Le spectacle ne se limite pas aux récits d’exil. Marie-France, par exemple, partage son quotidien en fauteuil roulant électrique : la joie de cette autonomie retrouvée se heurte aux trottoirs inadaptés, aux détours imposés, aux retours en arrière constants. Là encore, le témoignage éclaire une réalité souvent invisibilisée.
La force de Et pour la première fois réside dans la coordination précise entre la parole, la musique et le dessin. Ce qui est raconté se construit sous nos yeux. Cette corrélation crée un espace de participation : le spectateur devient témoin actif, reliant les mots aux images, complétant les silences. Le langage utilisé reste fidèle aux personnes évoquées, à leur âge, à leur niveau de langue, tout en demeurant accessible aux plus jeunes. La musique, subtile, permet de quitter un personnage pour en rencontrer un autre sans rupture brutale, dans une douceur presque contemplative.

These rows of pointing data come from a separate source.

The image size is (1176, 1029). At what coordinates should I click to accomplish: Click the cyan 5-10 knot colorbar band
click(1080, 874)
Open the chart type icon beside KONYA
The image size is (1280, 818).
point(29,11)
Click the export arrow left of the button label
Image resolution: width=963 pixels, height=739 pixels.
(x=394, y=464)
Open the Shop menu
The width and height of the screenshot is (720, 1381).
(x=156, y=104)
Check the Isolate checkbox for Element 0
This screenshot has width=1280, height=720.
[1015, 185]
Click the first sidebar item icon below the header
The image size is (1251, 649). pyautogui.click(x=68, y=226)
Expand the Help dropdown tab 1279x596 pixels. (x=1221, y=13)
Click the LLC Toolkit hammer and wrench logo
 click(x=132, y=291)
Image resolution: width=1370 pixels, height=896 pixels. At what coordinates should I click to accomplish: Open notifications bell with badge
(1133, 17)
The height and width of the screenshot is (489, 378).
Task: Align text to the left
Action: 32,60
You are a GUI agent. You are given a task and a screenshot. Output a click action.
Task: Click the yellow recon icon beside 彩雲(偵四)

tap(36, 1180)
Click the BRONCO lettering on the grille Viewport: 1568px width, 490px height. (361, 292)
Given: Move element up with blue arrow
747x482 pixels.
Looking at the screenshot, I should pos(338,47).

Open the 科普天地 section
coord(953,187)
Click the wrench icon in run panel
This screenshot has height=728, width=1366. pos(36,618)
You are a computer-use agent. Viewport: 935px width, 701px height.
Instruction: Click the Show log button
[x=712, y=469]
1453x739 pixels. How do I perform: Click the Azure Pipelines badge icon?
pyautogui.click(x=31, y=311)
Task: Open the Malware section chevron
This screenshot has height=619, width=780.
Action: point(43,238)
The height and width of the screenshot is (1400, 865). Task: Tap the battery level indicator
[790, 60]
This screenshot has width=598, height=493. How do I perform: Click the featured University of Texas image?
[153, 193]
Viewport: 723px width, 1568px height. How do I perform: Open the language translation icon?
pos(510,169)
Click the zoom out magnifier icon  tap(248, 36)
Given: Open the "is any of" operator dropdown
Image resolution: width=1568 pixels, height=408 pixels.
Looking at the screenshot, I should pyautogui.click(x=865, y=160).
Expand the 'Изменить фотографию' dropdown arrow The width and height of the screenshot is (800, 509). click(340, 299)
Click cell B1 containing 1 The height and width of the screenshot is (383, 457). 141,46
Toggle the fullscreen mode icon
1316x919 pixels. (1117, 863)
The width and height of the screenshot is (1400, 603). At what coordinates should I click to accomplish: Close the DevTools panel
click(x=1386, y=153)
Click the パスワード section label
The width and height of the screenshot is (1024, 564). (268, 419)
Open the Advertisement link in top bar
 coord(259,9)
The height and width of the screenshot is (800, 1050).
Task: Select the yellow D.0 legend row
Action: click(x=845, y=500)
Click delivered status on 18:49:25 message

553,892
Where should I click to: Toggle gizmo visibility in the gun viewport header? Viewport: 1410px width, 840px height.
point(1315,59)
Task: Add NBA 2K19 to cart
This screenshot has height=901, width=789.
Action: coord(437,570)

« Une tentative de donner la parole à ceux dont on parle tout le temps mais qui ne l’ont jamais » : cette phrase résonne comme le cœur du projet. Le leitmotiv commun à tous ces parcours reste la France et la langue française, porteuses d’espoir mais à l’accueil mitigé. Même lorsque la qualité de vie espérée n’est pas au rendez-vous, l’espérance demeure.

@Julieta Auchet
Certain.es étudiant.es du Master IPCI ont eu l’occasion d’assister à ce spectacle le 21 novembre 2025, à l’Espace culturel Georges Brassens de Léognan lors du Festival de la Fête du livre jeunesse et de la BD.
Alors venez nombreux·ses mercredi 13 mai à 19h00 à la Médiathèque Roland Barthes de Floirac assister à ce spectacle poétique et émouvant, donnant enfin la parole à celleux « dont on parle tout le temps mais qui ne l’ont jamais ».